Need help in vetting my answers for the questions 
in CRM series book by MAA: Exploratory Examples for Real Analysis, By Joanne E. Snow, Kirk E. Weller.
- Let $A$ be a nonempty subset of the real numbers. Define the set $|A|$ to be $|A|:= \{|x| : x \in A\}$.
(a) If $A$ is bounded above, is $|A|$ necessarily bounded above? If not, give an example. If so, by what? Explain.
(b) If the set $A$ is bounded, is the set $|A|$ bounded? If not, give an example. If so, by what? Explain.
(c) If the maximum of set $A$ exists, does $|A|$ have maximum? If so, what would it be? If not, give an example.
(d) If the minimum of set $A$ exists, does $|A|$ have minimum? If so, what would it be? If not, give an example.
(e) If the supremum and infimum of $A$ exist, does $|A|$ have a supremum? If not, give an example. If so, what would it be? Does $|A|$ have a infimum? If not, give an example. If so, what would it be?
(a) No, it may happen that the negative value of $|A|$ is unbounded. Say, $A=(-\infty,10)$. Here, $|A|$ has upper bound $=\infty$.
(b) Yes, if set $A$ is bounded, then there are both ends bounded, & hence supremum & infimum exist. Hence, $|A|$ will be bounded by the largest absolute magnitude of the bound for the set $|A|$.
*Edit : The edit is still informal one.
It is made a separate post (for fear of not attracting responses now, here) at : Supremum, infimum of $|A|$.
(c) Yes, but it may happen that the negative value of $x$ in $|A|$ is unbounded. In that case, the case (a) example applies. Else, it is possible that the negative values (of $x$) in $|A|$ take a higher value in magnitude than the positive value taken by $x$. Say, $A=[-20,10)$, then $|A|$ has maximum $20$.

━━━━

SET PROBLEM A — Quote the real analysis post word for word, everything from "(b) Yes, if" down to "infimum of $|A|$.".
SET PROBLEM B —
Answer these questions from the real analysis post:
(i) Who are the authors of the book the questions come from?
(ii) What set is given as the example in the answer to part (a)?
(iii) In the answer to part (c), what maximum does $|A|$ have when $A=[-20,10)$?
The listing after this point is unrelated to the real analysis post.

COLLECTED MATERIAL —
━━━━

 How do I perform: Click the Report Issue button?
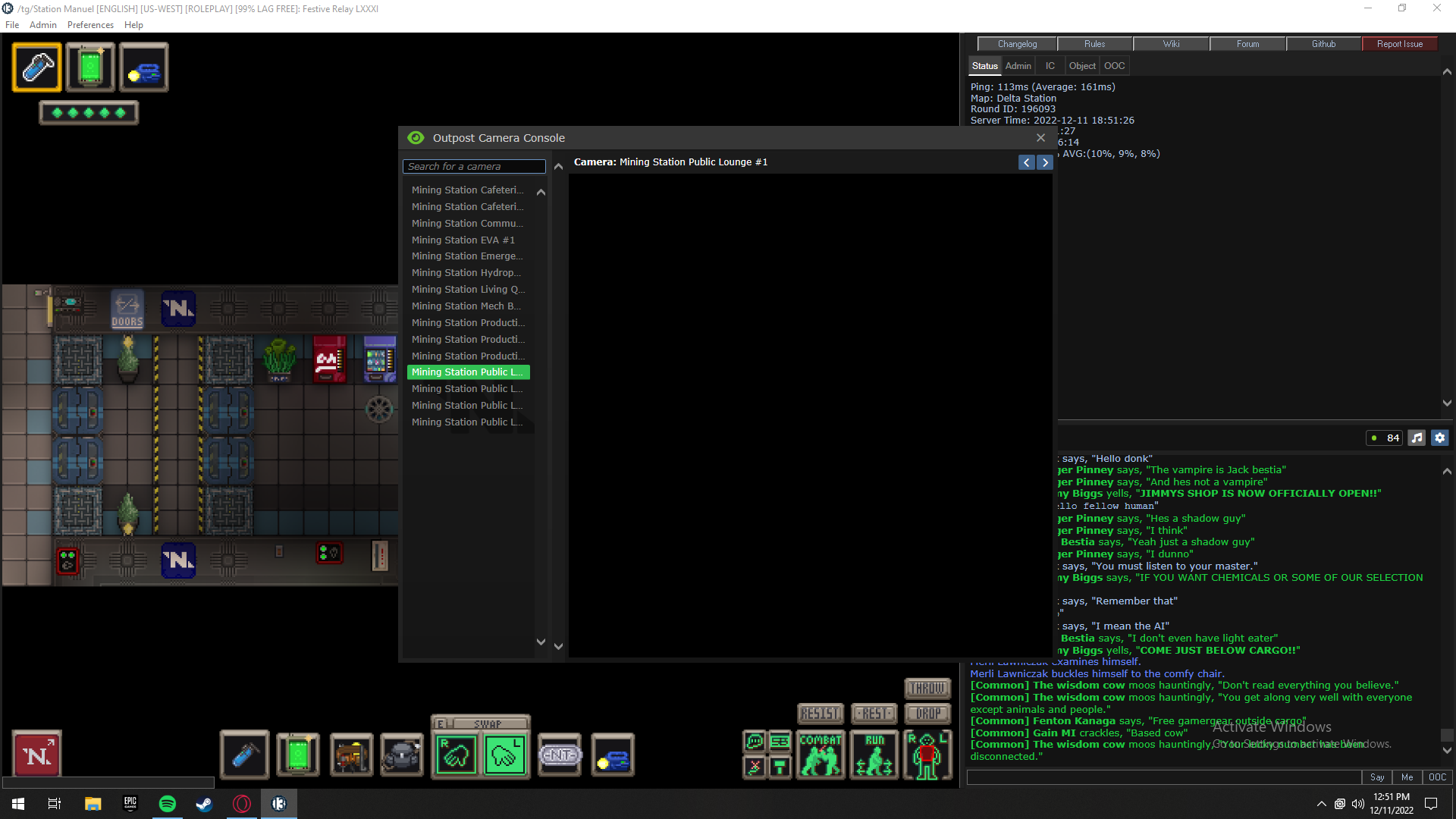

━━━━

WORKED ANSWER A —
(b) Yes, if set $A$ is bounded, then there are both ends bounded, & hence supremum & infimum exist. Hence, $|A|$ will be bounded by the largest absolute magnitude of the bound for the set $|A|$.
*Edit : The edit is still informal one.
It is made a separate post (for fear of not attracting responses now, here) at : Supremum, infimum of $|A|$.

WORKED ANSWER B —
(i) Joanne E. Snow and Kirk E. Weller
(ii) $A=(-\infty,10)$
(iii) $20$